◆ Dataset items
-----

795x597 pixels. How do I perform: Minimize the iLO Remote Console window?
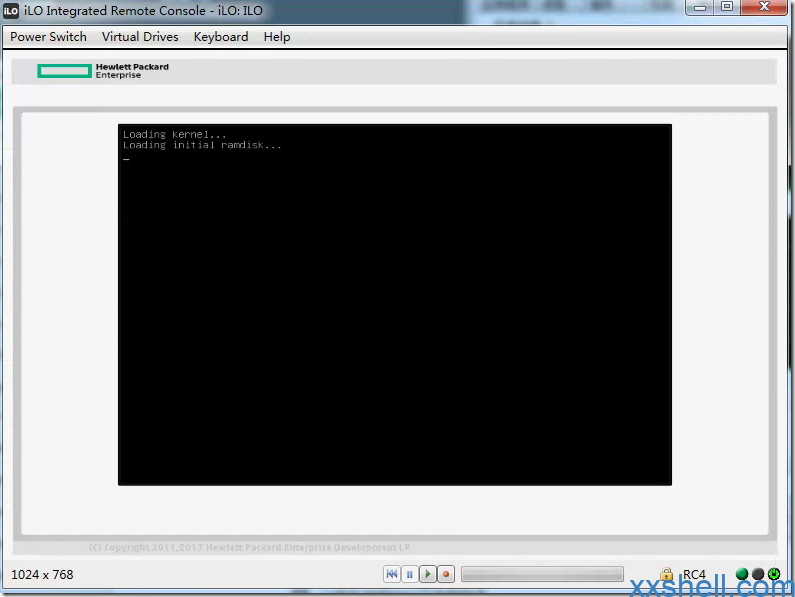coord(700,8)
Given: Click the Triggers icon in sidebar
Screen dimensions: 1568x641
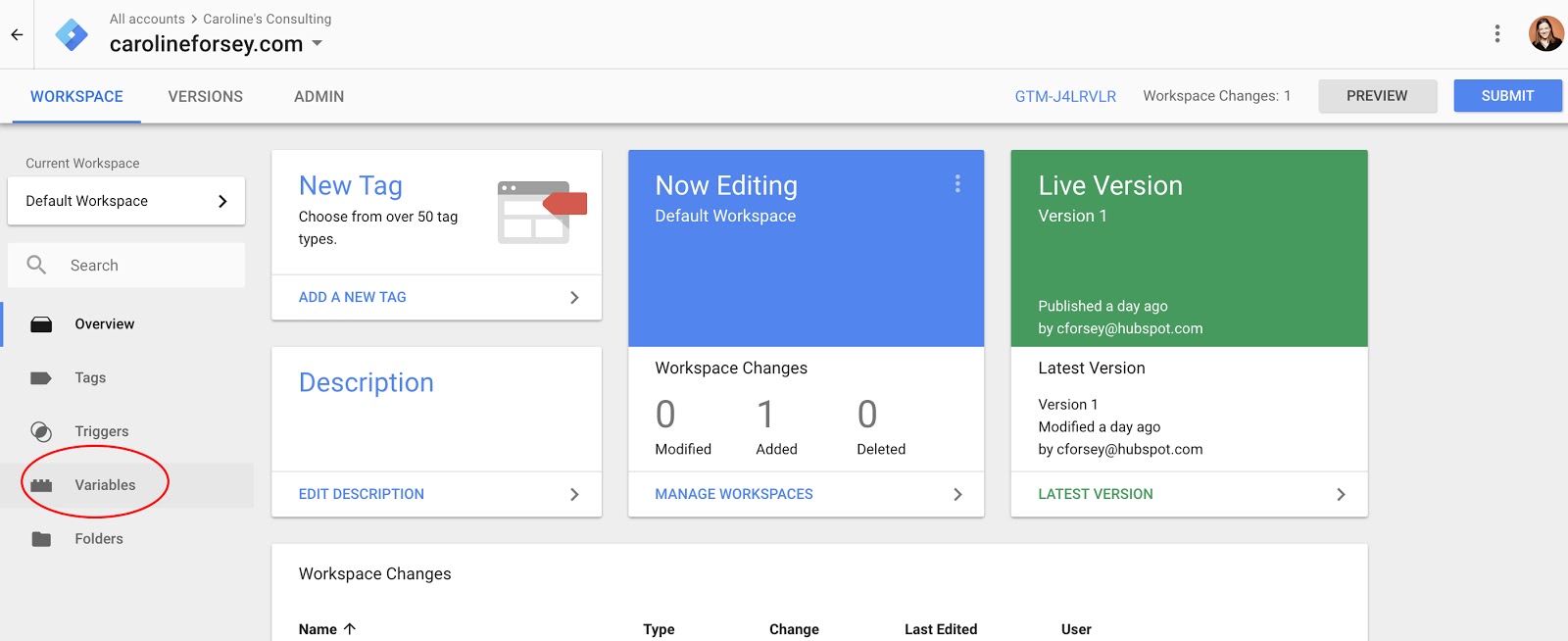Looking at the screenshot, I should [41, 431].
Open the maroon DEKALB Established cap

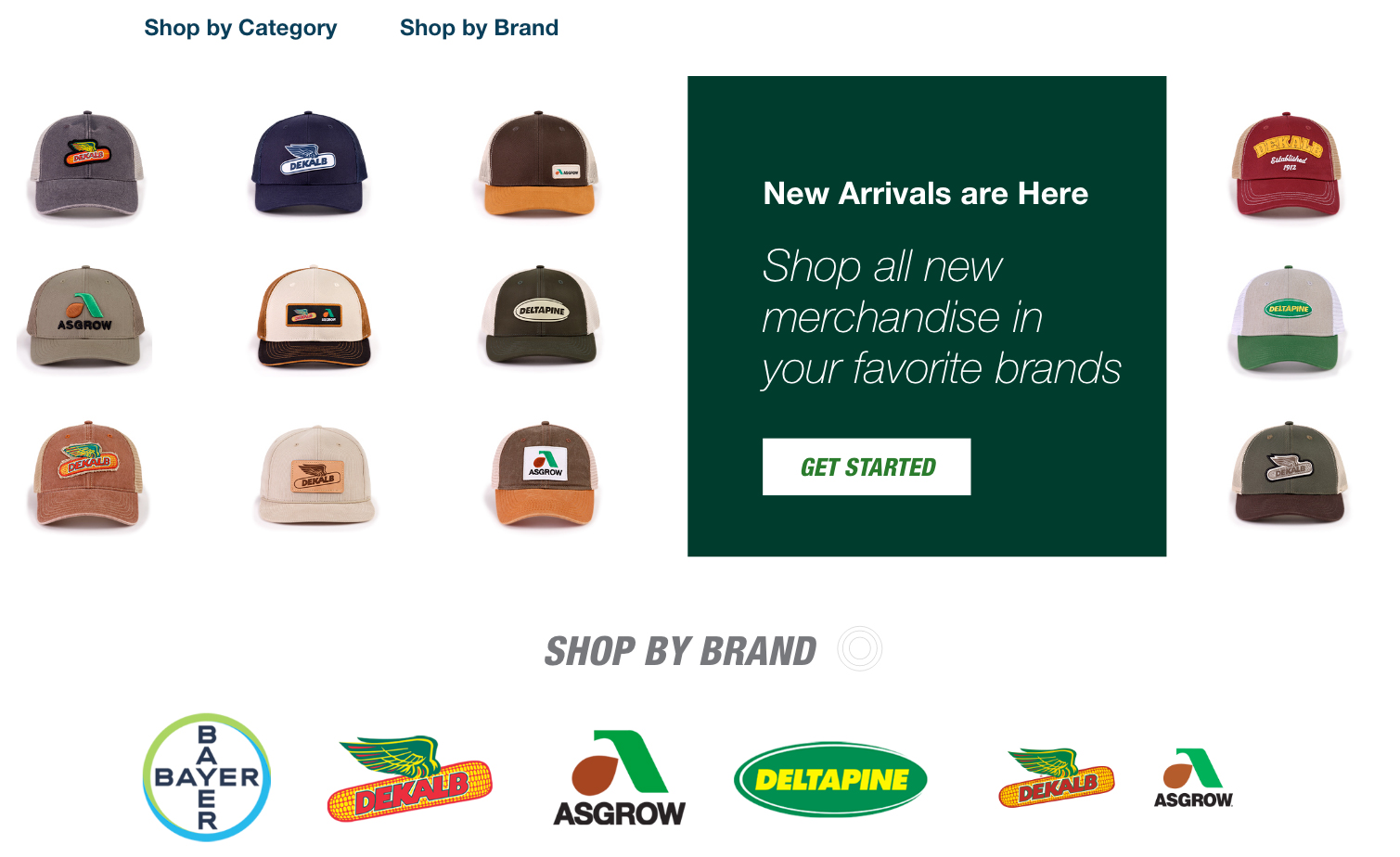pos(1287,165)
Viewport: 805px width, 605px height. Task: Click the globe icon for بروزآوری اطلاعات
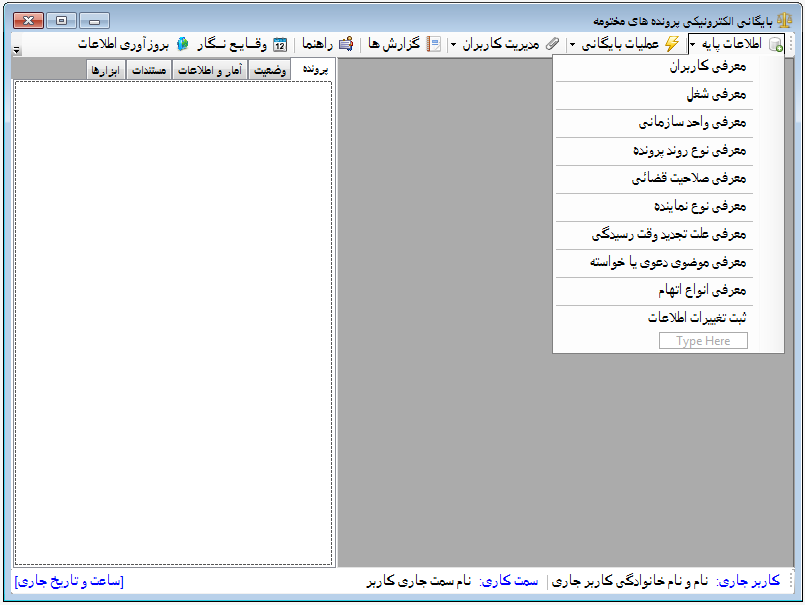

-----

◆ Stated task
Please count the lines of the material above that contain the word "Click", and give only that number.

◆ Correct output
2